## Tasks to carry out
A. Reproduce the tor-talk mailing list post word for word, everything from "2018-05-15 Thread Sangy" down to "whack you, physically.".
B. Take the tor-talk mailing list post further, starting where it stops.

## Text provided
====
Re: [tor-talk] PGP fiddly-diddly - action required

2018-05-15 Thread Sangy
I feel you, Druida.

Sadly, the EFF is now full of ws and sillicon-valley technocrats
that can't see beyond California. I find it chuckle-worthy that every
single one of the authors pleading for moving past pgp only list their
pgp keys in the staff pages[1][2][3]*. On the signal side, it only takes
less access than the EFail attack and an IMSI catcher for the govt to
whack you, physically.

Stay safe.
-S

* And all encoded differently, oh my! Imagine, they still think that gpg
  defaults to SHA1 for signing.
====
## Extracted records
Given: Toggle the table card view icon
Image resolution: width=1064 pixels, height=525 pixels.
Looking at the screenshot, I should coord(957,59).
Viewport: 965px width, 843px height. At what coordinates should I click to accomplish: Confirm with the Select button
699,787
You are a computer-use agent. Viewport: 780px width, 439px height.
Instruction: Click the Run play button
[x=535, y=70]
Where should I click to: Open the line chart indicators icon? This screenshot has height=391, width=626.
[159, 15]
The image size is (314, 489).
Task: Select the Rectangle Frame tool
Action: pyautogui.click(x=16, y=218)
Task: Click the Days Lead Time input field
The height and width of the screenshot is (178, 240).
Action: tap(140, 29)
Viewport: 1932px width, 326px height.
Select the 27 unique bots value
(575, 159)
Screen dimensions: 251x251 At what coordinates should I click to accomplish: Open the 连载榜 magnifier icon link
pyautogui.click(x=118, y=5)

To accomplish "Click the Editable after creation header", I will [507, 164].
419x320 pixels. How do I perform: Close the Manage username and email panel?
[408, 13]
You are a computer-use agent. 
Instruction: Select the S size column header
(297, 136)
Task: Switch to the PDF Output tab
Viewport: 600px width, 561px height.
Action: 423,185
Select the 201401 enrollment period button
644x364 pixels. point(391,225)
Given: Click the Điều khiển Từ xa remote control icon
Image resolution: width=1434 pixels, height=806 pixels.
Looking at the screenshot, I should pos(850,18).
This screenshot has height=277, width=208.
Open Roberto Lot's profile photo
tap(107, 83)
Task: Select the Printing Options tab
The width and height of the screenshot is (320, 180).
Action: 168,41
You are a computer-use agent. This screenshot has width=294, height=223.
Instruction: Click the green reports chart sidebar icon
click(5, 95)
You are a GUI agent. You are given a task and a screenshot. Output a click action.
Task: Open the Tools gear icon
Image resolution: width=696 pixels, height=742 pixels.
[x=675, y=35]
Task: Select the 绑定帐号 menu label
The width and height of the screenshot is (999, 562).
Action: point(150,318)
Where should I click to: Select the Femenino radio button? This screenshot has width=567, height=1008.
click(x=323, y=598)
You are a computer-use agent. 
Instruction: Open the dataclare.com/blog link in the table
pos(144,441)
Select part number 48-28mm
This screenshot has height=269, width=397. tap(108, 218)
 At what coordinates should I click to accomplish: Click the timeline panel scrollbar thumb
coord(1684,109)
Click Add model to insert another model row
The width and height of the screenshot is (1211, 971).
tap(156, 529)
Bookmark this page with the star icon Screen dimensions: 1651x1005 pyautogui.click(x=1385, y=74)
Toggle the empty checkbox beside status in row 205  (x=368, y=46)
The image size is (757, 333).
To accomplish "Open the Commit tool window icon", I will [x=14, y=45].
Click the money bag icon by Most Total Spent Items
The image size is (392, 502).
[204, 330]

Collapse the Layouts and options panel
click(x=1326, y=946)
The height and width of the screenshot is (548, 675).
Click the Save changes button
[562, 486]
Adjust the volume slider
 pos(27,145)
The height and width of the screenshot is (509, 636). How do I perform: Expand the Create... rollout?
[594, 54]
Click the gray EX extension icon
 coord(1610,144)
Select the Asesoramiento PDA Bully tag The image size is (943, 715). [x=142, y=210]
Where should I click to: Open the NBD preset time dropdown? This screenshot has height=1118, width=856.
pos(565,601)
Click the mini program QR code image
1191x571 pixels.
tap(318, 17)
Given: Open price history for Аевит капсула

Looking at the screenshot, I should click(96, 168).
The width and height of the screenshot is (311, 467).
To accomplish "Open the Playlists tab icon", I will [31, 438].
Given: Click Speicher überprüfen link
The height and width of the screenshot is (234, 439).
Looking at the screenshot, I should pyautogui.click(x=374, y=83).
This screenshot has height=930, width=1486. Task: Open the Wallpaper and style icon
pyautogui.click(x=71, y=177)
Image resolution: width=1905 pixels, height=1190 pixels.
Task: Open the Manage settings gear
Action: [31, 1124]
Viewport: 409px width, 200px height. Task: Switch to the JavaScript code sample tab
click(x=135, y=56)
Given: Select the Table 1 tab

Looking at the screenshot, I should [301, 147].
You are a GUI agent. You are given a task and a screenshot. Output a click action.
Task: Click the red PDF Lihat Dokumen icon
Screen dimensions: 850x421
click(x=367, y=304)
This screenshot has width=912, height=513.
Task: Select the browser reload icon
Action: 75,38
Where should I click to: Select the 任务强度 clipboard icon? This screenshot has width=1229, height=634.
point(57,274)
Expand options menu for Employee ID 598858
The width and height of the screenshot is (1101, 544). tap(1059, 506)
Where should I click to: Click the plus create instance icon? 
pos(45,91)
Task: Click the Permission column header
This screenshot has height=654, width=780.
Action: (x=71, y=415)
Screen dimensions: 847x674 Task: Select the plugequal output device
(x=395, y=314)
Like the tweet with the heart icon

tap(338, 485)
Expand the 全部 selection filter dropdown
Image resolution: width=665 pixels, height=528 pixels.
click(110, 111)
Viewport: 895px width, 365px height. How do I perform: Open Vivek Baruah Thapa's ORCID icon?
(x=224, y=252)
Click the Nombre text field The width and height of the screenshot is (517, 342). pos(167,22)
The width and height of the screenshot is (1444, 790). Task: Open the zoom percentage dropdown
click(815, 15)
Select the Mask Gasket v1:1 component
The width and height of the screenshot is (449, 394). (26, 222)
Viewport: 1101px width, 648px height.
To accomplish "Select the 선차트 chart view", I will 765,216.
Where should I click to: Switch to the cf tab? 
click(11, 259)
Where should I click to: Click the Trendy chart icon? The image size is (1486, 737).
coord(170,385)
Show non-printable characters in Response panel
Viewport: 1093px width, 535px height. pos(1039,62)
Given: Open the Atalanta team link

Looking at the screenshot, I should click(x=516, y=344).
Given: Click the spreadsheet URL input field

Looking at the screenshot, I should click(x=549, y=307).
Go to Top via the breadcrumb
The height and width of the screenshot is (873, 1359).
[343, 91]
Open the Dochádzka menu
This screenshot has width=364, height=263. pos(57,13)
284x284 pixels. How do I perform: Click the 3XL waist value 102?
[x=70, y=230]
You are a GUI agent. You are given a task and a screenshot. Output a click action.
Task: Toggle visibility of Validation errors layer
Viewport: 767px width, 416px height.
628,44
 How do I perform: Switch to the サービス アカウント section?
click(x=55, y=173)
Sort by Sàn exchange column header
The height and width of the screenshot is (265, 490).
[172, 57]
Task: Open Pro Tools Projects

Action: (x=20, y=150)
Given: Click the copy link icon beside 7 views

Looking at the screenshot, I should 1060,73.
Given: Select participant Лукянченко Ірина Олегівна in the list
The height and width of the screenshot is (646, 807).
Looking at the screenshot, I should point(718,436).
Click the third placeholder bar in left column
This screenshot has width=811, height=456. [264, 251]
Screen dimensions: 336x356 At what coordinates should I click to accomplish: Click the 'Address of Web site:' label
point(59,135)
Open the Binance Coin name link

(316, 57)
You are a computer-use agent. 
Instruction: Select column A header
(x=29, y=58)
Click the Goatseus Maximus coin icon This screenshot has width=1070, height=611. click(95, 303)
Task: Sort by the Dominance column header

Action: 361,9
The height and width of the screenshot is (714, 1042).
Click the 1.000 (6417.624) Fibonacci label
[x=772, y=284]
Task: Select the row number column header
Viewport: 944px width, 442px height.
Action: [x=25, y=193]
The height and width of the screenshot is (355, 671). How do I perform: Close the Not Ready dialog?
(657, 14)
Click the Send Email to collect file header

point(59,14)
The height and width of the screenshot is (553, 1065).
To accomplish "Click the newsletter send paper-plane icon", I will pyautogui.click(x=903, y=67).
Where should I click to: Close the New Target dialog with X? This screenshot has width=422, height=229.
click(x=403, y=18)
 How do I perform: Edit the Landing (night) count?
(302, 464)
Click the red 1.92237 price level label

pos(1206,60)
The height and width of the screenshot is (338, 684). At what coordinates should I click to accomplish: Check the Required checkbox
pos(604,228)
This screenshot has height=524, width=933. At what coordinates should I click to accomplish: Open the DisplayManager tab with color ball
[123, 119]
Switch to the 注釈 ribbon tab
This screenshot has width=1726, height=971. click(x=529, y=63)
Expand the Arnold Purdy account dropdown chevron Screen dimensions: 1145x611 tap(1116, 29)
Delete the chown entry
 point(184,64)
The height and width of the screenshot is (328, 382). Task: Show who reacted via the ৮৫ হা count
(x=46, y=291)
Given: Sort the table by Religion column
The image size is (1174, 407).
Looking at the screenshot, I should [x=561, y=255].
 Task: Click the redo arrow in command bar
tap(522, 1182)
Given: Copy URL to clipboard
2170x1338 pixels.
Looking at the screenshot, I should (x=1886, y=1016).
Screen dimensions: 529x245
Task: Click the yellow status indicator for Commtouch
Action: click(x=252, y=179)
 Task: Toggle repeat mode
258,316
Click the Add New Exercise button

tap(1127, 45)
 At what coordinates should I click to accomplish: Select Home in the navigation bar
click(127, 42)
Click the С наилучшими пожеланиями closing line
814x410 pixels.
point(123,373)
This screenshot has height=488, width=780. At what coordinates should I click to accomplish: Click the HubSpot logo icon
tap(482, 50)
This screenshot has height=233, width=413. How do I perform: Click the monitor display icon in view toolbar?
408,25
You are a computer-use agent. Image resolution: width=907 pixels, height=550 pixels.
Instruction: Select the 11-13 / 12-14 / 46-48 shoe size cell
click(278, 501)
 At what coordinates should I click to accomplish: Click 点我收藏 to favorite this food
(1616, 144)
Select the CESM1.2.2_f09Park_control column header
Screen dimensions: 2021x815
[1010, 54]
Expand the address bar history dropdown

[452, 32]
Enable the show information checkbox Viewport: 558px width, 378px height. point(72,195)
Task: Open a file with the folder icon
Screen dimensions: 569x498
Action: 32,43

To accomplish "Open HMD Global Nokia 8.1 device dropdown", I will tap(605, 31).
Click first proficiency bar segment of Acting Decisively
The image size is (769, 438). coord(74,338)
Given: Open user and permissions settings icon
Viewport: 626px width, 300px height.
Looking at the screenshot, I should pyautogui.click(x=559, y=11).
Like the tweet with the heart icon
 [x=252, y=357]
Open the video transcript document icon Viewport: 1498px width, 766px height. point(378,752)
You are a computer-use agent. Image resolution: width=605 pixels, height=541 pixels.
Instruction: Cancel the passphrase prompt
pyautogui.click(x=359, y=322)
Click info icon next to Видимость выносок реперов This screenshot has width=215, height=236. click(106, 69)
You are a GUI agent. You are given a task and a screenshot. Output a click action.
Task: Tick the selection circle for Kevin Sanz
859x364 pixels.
====
## Results by task
A.
2018-05-15 Thread Sangy
I feel you, Druida.

Sadly, the EFF is now full of ws and sillicon-valley technocrats
that can't see beyond California. I find it chuckle-worthy that every
single one of the authors pleading for moving past pgp only list their
pgp keys in the staff pages[1][2][3]*. On the signal side, it only takes
less access than the EFail attack and an IMSI catcher for the govt to
whack you, physically.

B.
[1] https://www.eff.org/about/staff/william-budington
[2] https://www.eff.org/about/staff/david-grant
[3] https://www.eff.org/about/staff/soraya-okuda

On Tue, May 15, 2018 at 08:37:19PM -0400, panoramix.druida wrote:
> ‐‐‐ Original Message ‐‐‐
> 
> El 15 de mayo de 2018 3:01 AM, I  escribió:
> 
> > https://www.eff.org/deeplinks/2018/05/attention-pgp-users-new-vulnerabilities-require-you-take-action-now
> 
> I respect the EFF for all of its work, but I don't understund this one. So if 
> I have PGP to protect my email, their solution is to stop using PGP because 
> someone could read my encripted mails. So now everyone would be able to read 
> all of may emails. Wouldn't be better to ask people to disable HTML on email 
> and to upgrade their email clients to stay protected.
> 
> I know PGP is not perfect, but it is the best we have for email. I know email 
> is not perfect but it is more or less descentralize. Why should be stop using 
> email in favor of something such as Signal (recomendation from EFF article) 
> that is centralize and we should trust the guys running the server are good 
> guys. I understund that Signal has great security features like foreward 
> secrecy that PGP doesn't. I know it is open source, but you are forbid to 
> installed from free repostiories such as Fdroid.
> 
> Also you can not use Signal if you don't have a phone number. How great is 
> that for anonymity. In the country where I am living you can not activiate a 
> mobile phone number without your national id.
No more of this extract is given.